Figure 3.

Attenuated FOXP3 expression in Treg cells from MG patients. Sorted CD4⁺CD25^highCD127^low/− Tregs were fixed and permeabilized, stained with anti-Foxp3/Helios and analyzed by flow cytometry. (A) Representative flow cytometry dot plot depicts the intensity of intracellular FOXP3 protein expression in Treg cells from an MG patient and an age-matched healthy control. (B) The bar diagram shows intensity of intracellular FOXP3 protein expression in Tregs in MG patients (n =24) and controls (n = 24).
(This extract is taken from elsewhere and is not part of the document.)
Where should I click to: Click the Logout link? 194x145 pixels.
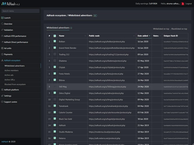click(x=188, y=4)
FOXP3 mRNA expression was determined by Multiplex PCR. Total RNA, extracted from sorted CD4⁺CD25^highCD127^low/− Treg cells from normal healthy controls (n=5) and MG patients (n=5), was reverse transcribed and a 158bp fragment corresponding to FOXP3 was amplified and separated on a 2% agarose gel. Gels were densitometrically scanned and cDNAs were normalized to that of β-actin, which was coamplified along with the cDNA of interest. (C) Representative gel from MG patient and control. (D) Bar diagram showing relative FOXP3 mRNA expression in isolated Tregs from MG patients compared to healthy controls. (E) Representative flow cytometry dot plot depicts Helios and FOXP3 protein co-expression in Treg cells from an MG patient and an age-matched healthy control. (F) Bar diagram showing intensity co-expression of Helios and FOXP3 protein in Tregs in MG patients (n =14) and controls (n = 14).